SOURCE TEXT =
------------

# [EVDL] Reversible air conditioning



## EVDL List (Jul 27, 2007)

You can't reverse the compressor to reverse the system.

You have to add some valving and such to convert an AC into a heat pump. 
You will also have to improve the control system, such as the installation 
of a outside coil temp sensor, otherwise you will experience evaporator 
(outside) coil ice-up on cold days and the system will stop working.

There are some automotive heat-pump systems on some cars, but for DIY, the 
expense and complexity compared to a ceramic system is not worth it IMHO.

Another option is to use a fuel-fired heater that provides hot water to the 
existing heater core. This is how my system works. Only a few gallons per 
winter fuel usage.

-Phil
http://evalbum.com/1413

----- Original Message ----- 
From: "Tom Parker" <[email protected]>
To: "Electric Vehicle Discussion List" <[email protected]>
Sent: Sunday, December 23, 2007 3:47 AM
Subject: [EVDL] Reversible air conditioning


>


> Metric Mind wrote:
> >> BTW, I'm negotiation distributorship with Masterflux to add their
> >> systems to the line of products I have. Later on their inverter
> >> will have to be replaced by simpler version but today it can be used as
> ...


----------



## EVDL List (Jul 27, 2007)

On Dec 23, 2007 10:01 AM, ( Phil ) <[email protected]> wrote:

> You will also have to improve the control system, such as the installation
> of a outside coil temp sensor, otherwise you will experience evaporator
> (outside) coil ice-up on cold days and the system will stop working.
>

Yup, heat pumps don't really work below about 40F or so, because they
start icing the evaporator coils. Typical heat pumps for heating
houses switch on an electric heating element at lower temperatures.
Since most of the time that you want heat in a car is when it's below
freezing (to defrost the windows, etc), you'd be using the electric
resistance heating most of the time anyway.

Doesn't the prius have a heat pump system though?

Z

_______________________________________________
For subscription options, see
http://lists.sjsu.edu/mailman/listinfo/ev


----------



## EVDL List (Jul 27, 2007)

A heating element is almost 100% efficient. One of the few things out
there that is. Why mess with that?

The vapor compression refrigeration cycle is more efficient that peltier
but less than the magnetic(which we have yet to see make it in a car.)

Absorption is more efficient than compression, It never made it into car
A/C, other than RV refrigerators. Ammonia is rather poisonous and the
vapor compression is much faster initially. There is a compression
absorption but it is complicated.

How about this idea. two tubes filled with calcium chloride there is a
valve and a heat exchanger to another vessel. this is charged with ammonia.
when charging, the ammonia is driven off the calcium chloride by the
heaters while a fan blows across the heat exchanger to liquefy the
ammonia into the second vessel.

When you are driving, the valve is opened and the fan is reversed and
the ammonia is allowed to go from pressurized liquid to gas and be
reabsorbed onto the calcium chloride. IT gets VERY cold when this
happens. In fact the valve will have to be modulated to prevent the air
coming out of the duct from being too cold.

Why two sets? well for longer drives in really hot areas, you can start
with two charged tubes and when you are on the second set, the first one
can be recharged off of pack or regen energy.

------------

SUPPLIED DATA =
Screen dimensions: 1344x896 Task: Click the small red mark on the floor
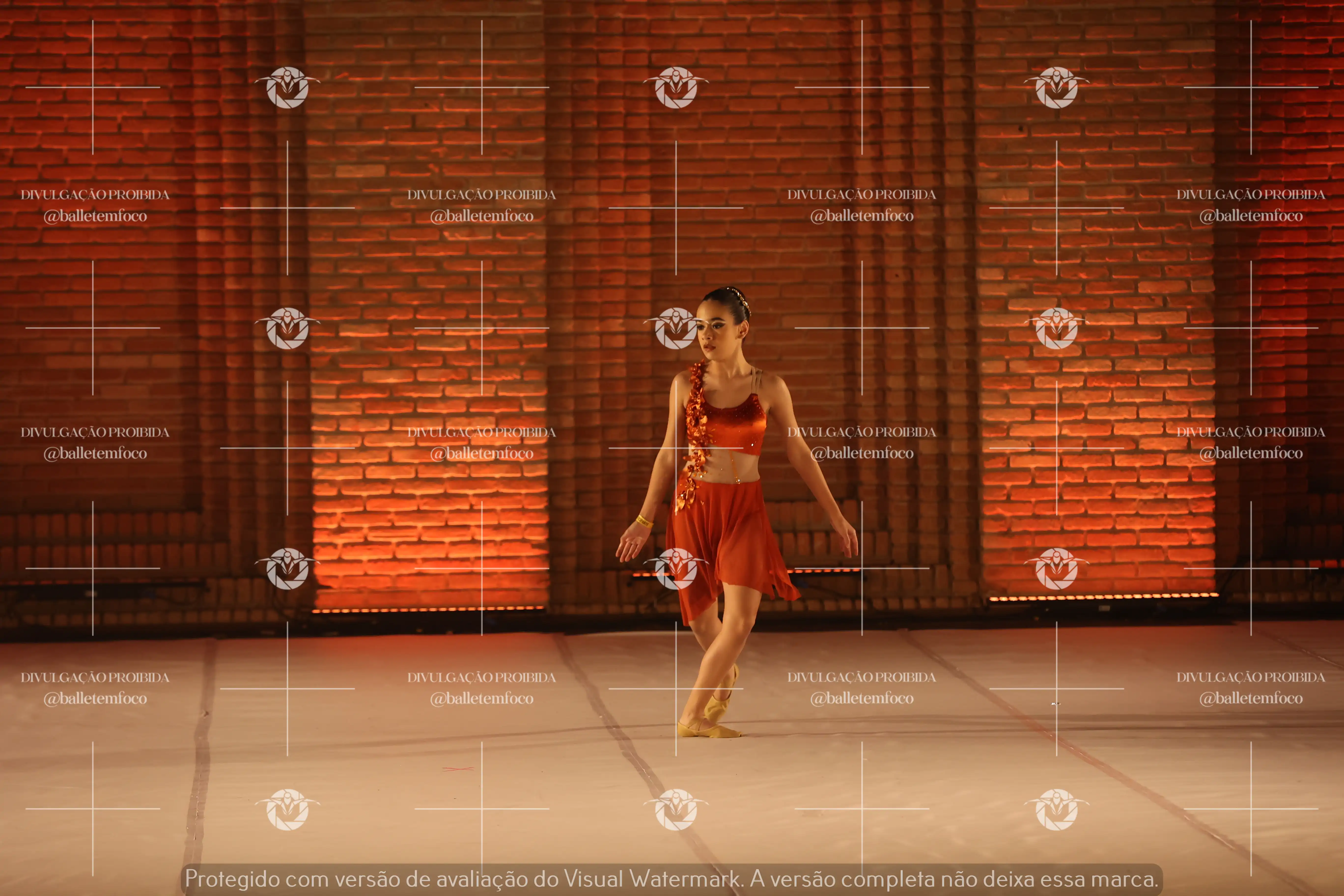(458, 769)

------------

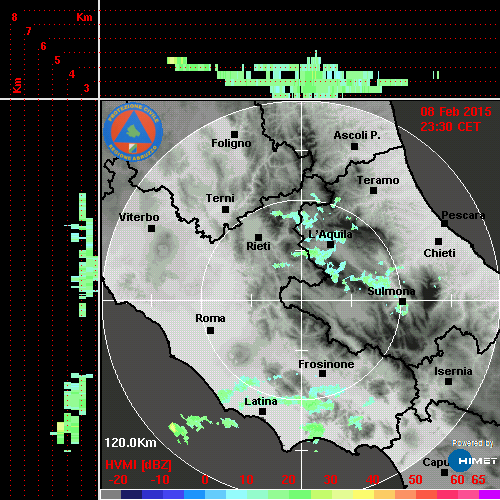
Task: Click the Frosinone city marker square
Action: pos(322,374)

------------

STATED TASK 1 =
In the reversible air conditioning thread, why does one reply say a car heat pump would end up relying on electric resistance heating most of the time? Answer in one to three sentences.
STATED TASK 2 =
According to the reversible air conditioning thread, how much fuel does the fuel-fired heater that supplies hot water to the existing heater core use?
STATED TASK 3 =
From the reversible air conditioning thread, retype everything from "Yup, heat pumps" down to "pump system though?".

WORKED ANSWER 1 =
Heat pumps stop working well below about 40F because their evaporator coils start icing, so home heat pumps switch on an electric heating element at lower temperatures. Car heat is mostly needed when it is below freezing, for example to defrost the windows, so the resistance heating would be running most of the time.

WORKED ANSWER 2 =
Only a few gallons per winter.

WORKED ANSWER 3 =
Yup, heat pumps don't really work below about 40F or so, because they
start icing the evaporator coils. Typical heat pumps for heating
houses switch on an electric heating element at lower temperatures.
Since most of the time that you want heat in a car is when it's below
freezing (to defrost the windows, etc), you'd be using the electric
resistance heating most of the time anyway.

Doesn't the prius have a heat pump system though?